- [AIM OF THE TASK] In the rows below, change "magnifier icon" to "search icon" and leave everything else as it is.

- [RECORDS]

=====

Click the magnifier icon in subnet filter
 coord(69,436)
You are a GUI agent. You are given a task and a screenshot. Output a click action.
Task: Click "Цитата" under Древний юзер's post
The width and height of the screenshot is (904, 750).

=====

- [RESULT]
Click the search icon in subnet filter
 coord(69,436)
You are a GUI agent. You are given a task and a screenshot. Output a click action.
Task: Click "Цитата" under Древний юзер's post
The width and height of the screenshot is (904, 750).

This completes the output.